While Chantal fizzles across the northern Atlantic, elsewhere activity is getting a little busier. Over the next week there could be two named storms. Conditions are becoming more favorable across the Atlantic basin with warmer water temperatures, weaker shear, and the Saharan dust was dissipated.
The first stop on our tour of tropics is the Bahamas. A tropical wave is moving through the Caribbean islands and along the Atlantic coast of Florida. The thunderstorms within this system are becoming more organized. The wave is expected to travel along the eastern seaboard, and could develop into a tropical storm off the Mid-Atlantic coast within the three to five days. If the storm strengthens enough it would become Dorian.
There is another area of possible development southeast of the Windward Islands. This wave has been given a 50% chance of tropical formation over the next five days.
We are approaching the peak of the Atlantic hurricane season.
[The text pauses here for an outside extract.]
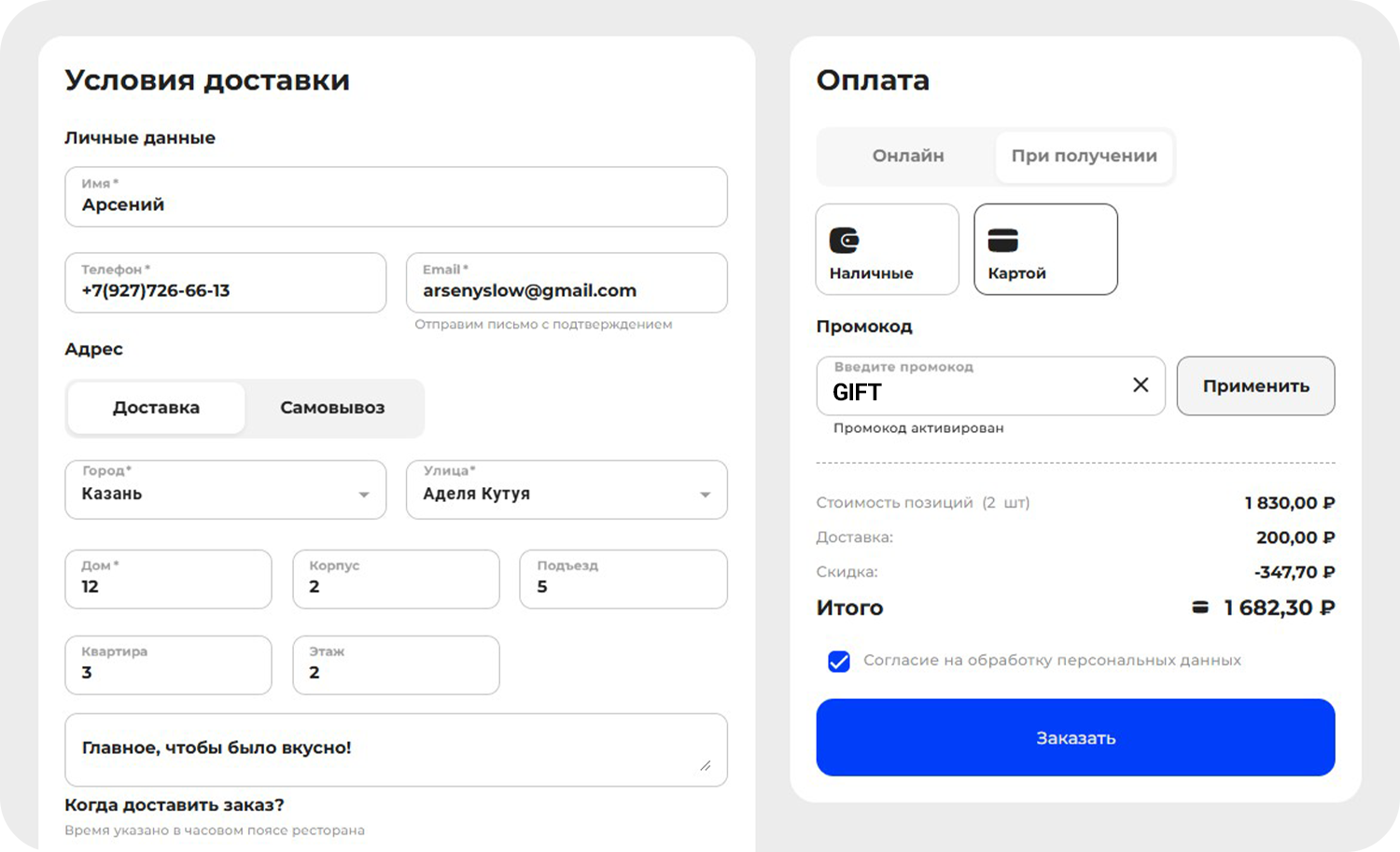Select the При получении tab
This screenshot has height=852, width=1400.
click(x=1084, y=156)
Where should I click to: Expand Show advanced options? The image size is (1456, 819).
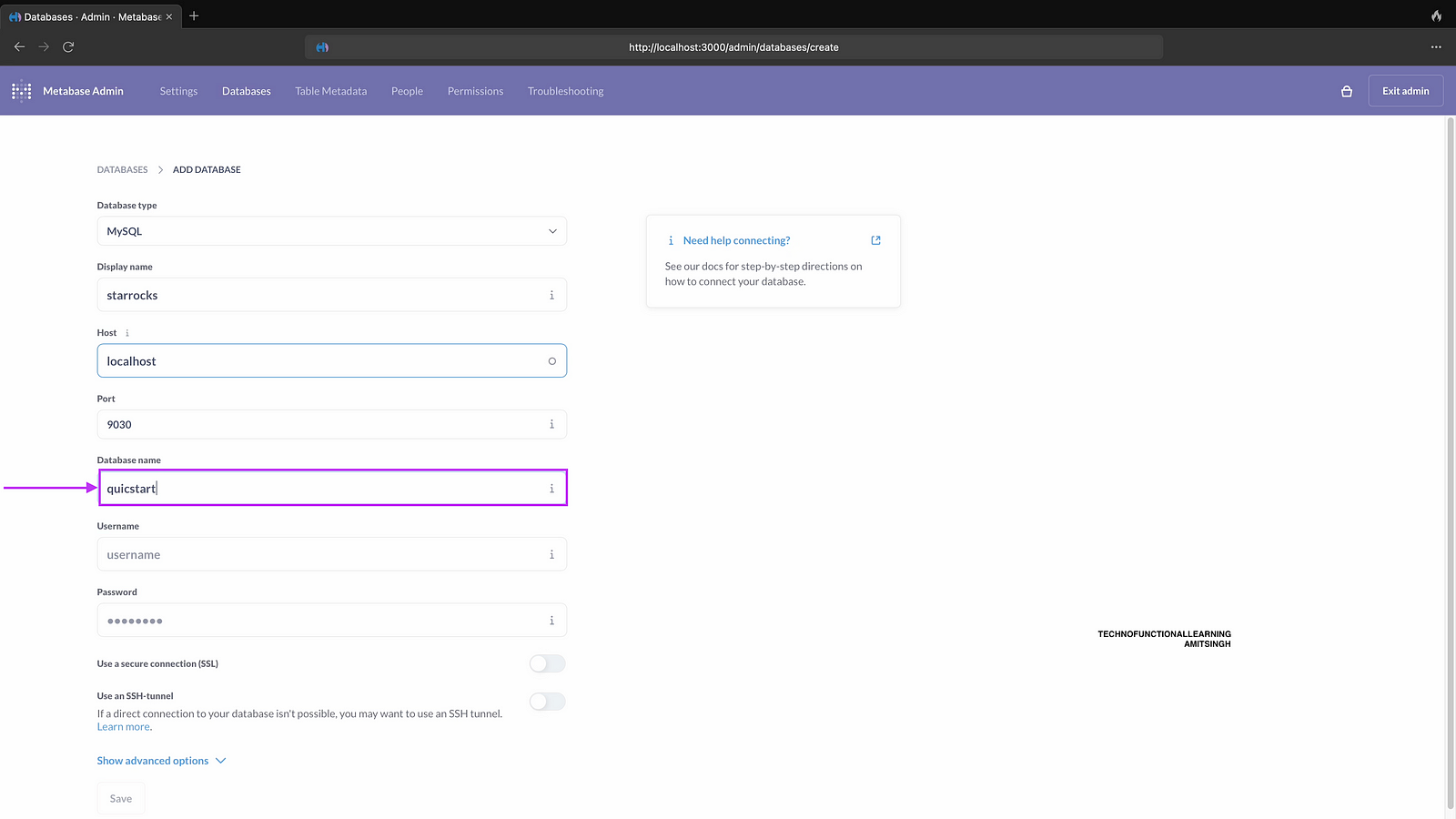tap(161, 761)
Nearly two-thirds of all tropical storms and hurricanes in the Atlantic basin form between mid-August and mid-October. The season typically peaks around September 10th. The peak in activity corresponds with warmer water temperatures and more favorable shear conditions (less shear to rip systems apart.)
Activity is also heating up in the eastern Pacific. Tropical Storm Ivo developed off the western coast of Mexico. Ivo is expected to weaken over the next several days as it turns north and moves parallel to Baja California. Even farther west, Taiwan is bracing for Typhoon Bailu, which is expected to bring flooding and high seas.